**** Data

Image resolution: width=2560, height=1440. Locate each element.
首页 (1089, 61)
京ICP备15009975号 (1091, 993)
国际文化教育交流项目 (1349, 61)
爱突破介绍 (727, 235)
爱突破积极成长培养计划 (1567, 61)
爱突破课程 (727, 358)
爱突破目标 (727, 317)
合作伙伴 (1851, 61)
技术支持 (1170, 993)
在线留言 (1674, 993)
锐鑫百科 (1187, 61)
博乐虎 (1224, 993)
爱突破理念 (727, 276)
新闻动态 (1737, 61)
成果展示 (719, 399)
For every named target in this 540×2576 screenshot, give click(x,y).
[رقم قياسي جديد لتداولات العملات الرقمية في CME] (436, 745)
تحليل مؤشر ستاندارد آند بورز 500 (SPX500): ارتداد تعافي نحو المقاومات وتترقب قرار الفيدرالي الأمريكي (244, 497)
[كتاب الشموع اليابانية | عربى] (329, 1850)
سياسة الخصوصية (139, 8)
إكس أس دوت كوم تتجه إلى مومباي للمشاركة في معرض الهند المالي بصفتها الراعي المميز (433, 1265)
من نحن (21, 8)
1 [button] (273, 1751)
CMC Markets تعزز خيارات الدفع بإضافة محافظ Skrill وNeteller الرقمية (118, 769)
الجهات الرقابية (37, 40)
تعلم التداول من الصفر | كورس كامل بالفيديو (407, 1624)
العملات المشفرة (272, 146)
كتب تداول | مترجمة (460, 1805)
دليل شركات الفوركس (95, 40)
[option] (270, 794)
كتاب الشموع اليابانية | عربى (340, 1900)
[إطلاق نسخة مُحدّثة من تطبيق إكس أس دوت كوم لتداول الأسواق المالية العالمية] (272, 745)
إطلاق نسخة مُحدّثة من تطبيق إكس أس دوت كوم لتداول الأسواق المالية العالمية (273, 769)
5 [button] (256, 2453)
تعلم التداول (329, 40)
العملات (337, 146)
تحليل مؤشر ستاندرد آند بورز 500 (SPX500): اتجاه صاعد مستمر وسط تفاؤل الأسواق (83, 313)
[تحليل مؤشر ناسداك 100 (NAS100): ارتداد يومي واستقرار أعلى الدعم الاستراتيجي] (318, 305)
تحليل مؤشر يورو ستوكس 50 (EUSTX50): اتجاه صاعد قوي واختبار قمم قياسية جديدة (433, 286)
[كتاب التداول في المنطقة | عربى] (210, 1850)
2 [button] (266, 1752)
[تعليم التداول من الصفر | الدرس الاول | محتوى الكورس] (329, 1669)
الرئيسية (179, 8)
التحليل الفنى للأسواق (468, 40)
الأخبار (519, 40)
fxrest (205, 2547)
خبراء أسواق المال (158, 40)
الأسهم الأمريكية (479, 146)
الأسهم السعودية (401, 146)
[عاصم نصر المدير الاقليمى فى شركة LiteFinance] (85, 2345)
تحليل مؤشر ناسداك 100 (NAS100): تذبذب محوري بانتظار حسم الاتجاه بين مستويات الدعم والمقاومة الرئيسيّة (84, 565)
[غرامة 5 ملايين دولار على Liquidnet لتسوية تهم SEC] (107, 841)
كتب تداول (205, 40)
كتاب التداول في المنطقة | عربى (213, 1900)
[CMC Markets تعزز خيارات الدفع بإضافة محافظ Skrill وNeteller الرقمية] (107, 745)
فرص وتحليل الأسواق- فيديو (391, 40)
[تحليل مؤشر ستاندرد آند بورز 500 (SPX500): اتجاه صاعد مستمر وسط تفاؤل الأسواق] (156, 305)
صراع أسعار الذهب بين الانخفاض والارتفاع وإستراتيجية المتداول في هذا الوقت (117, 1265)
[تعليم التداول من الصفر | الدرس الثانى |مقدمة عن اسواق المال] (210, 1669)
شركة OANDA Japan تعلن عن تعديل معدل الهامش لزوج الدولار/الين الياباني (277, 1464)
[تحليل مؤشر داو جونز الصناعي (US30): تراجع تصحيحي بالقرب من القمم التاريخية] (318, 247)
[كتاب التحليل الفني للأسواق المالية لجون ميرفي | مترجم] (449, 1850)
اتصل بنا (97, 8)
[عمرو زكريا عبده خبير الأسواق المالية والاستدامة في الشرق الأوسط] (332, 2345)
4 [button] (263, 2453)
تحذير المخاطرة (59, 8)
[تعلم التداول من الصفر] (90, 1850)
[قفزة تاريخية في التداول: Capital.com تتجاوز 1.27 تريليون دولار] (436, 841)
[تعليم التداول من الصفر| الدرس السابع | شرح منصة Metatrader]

********

What you will do ▸
The reply should consist solely of the lines above from the one that has "首页 (1089, 61)" through the one that has "[option] (270, 794)", reproduced exactly.

Written answer ▸
首页 (1089, 61)
京ICP备15009975号 (1091, 993)
国际文化教育交流项目 (1349, 61)
爱突破介绍 (727, 235)
爱突破积极成长培养计划 (1567, 61)
爱突破课程 (727, 358)
爱突破目标 (727, 317)
合作伙伴 (1851, 61)
技术支持 (1170, 993)
在线留言 (1674, 993)
锐鑫百科 (1187, 61)
博乐虎 (1224, 993)
爱突破理念 (727, 276)
新闻动态 (1737, 61)
成果展示 (719, 399)
For every named target in this 540×2576 screenshot, give click(x,y).
[رقم قياسي جديد لتداولات العملات الرقمية في CME] (436, 745)
تحليل مؤشر ستاندارد آند بورز 500 (SPX500): ارتداد تعافي نحو المقاومات وتترقب قرار الفيدرالي الأمريكي (244, 497)
[كتاب الشموع اليابانية | عربى] (329, 1850)
سياسة الخصوصية (139, 8)
إكس أس دوت كوم تتجه إلى مومباي للمشاركة في معرض الهند المالي بصفتها الراعي المميز (433, 1265)
من نحن (21, 8)
1 [button] (273, 1751)
CMC Markets تعزز خيارات الدفع بإضافة محافظ Skrill وNeteller الرقمية (118, 769)
الجهات الرقابية (37, 40)
تعلم التداول من الصفر | كورس كامل بالفيديو (407, 1624)
العملات المشفرة (272, 146)
كتب تداول | مترجمة (460, 1805)
دليل شركات الفوركس (95, 40)
[option] (270, 794)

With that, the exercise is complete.